The resulting system can be easily solved for {$a_i$} using the least squares method, in which we additionally apply weights of observations depending on its elevation angle as described in [10].

To ensure positive vTEC values, we use least squares with constraints implemented by solving the corresponding liner complementarity problem (LCP) as described in [10]. The program realization of this algorithm is publicly available via GitHub [34]. In the next section, we will also consider the possibility of estimating the single-station absolute vTEC based on the single-frequency phase/code combination (1) for AltBOC signals by applying the algorithm described above.

4. Experimental Data

To investigate the influence of the coding scheme on the single-frequency TEC estimations and their noises, one should consider high-rate (of at least 1 Hz sampling) observations from receivers capable of tracking both AltBOC signals and legacy BPSK and QPSK ones. For Galileo E5(a+b), choosing such a receiver is not a problem. For example, more than two-thirds of EUREF stations are able to track these signals [35]. With the recently introduced BeiDou B2(a+b) signal, the situation is, up until now, not so favorable. Only a few of the receivers in publicly available networks are capable of tracking it. Thus far, in our study, we considered two of such receivers from the IGS network providing high-rate data for both the Galileo E5(a+b) and BeiDou B2(a+b) signals.

__DATA SECTION__.
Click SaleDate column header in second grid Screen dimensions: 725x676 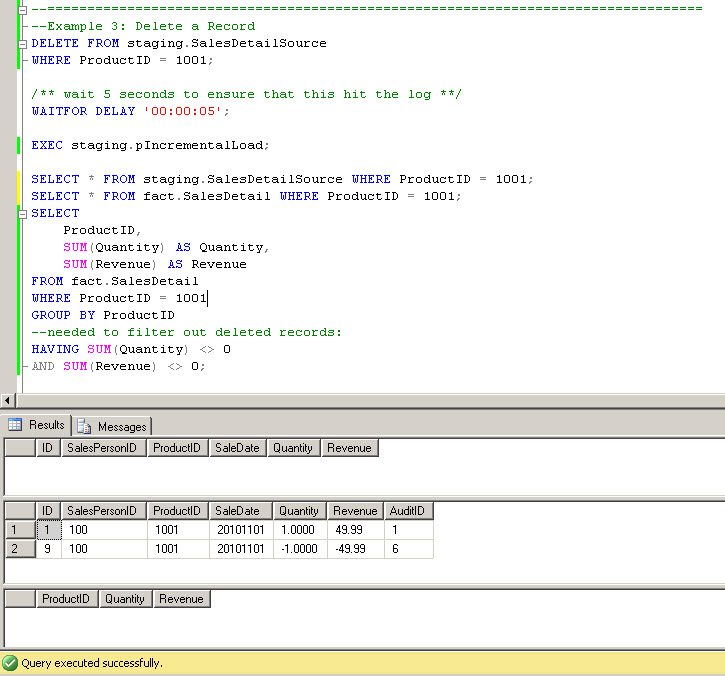[237, 511]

__TASK LIST__.
1. Decide whether each statement agrees with the excerpt on single-frequency TEC estimation. Answer yes or no for each, and quote the words of the excerpt that decide it.
(a) The program realization of the algorithm is publicly available.
(b) Many receivers in publicly available networks can track the BeiDou B2(a+b) signal.
(c) The study considered receivers from the IGS network.
2. According to the excerpt on single-frequency TEC estimation, why is least squares with constraints used, and how is it implemented?
3. Reproduce the part of the excerpt on single-frequency TEC estimation that opens with the words containing "4. Experimental Data" and closes with "BeiDou B2(a+b) signals.".

__SOLUTIONS__.
1.
(a) Yes: "The program realization of this algorithm is publicly available via GitHub [34]."
(b) No: "Only a few of the receivers in publicly available networks are capable of tracking it."
(c) Yes: "we considered two of such receivers from the IGS network"

2. Least squares with constraints is used to ensure positive vTEC values. It is implemented by solving the corresponding linear complementarity problem (LCP).

3.
4. Experimental Data

To investigate the influence of the coding scheme on the single-frequency TEC estimations and their noises, one should consider high-rate (of at least 1 Hz sampling) observations from receivers capable of tracking both AltBOC signals and legacy BPSK and QPSK ones. For Galileo E5(a+b), choosing such a receiver is not a problem. For example, more than two-thirds of EUREF stations are able to track these signals [35]. With the recently introduced BeiDou B2(a+b) signal, the situation is, up until now, not so favorable. Only a few of the receivers in publicly available networks are capable of tracking it. Thus far, in our study, we considered two of such receivers from the IGS network providing high-rate data for both the Galileo E5(a+b) and BeiDou B2(a+b) signals.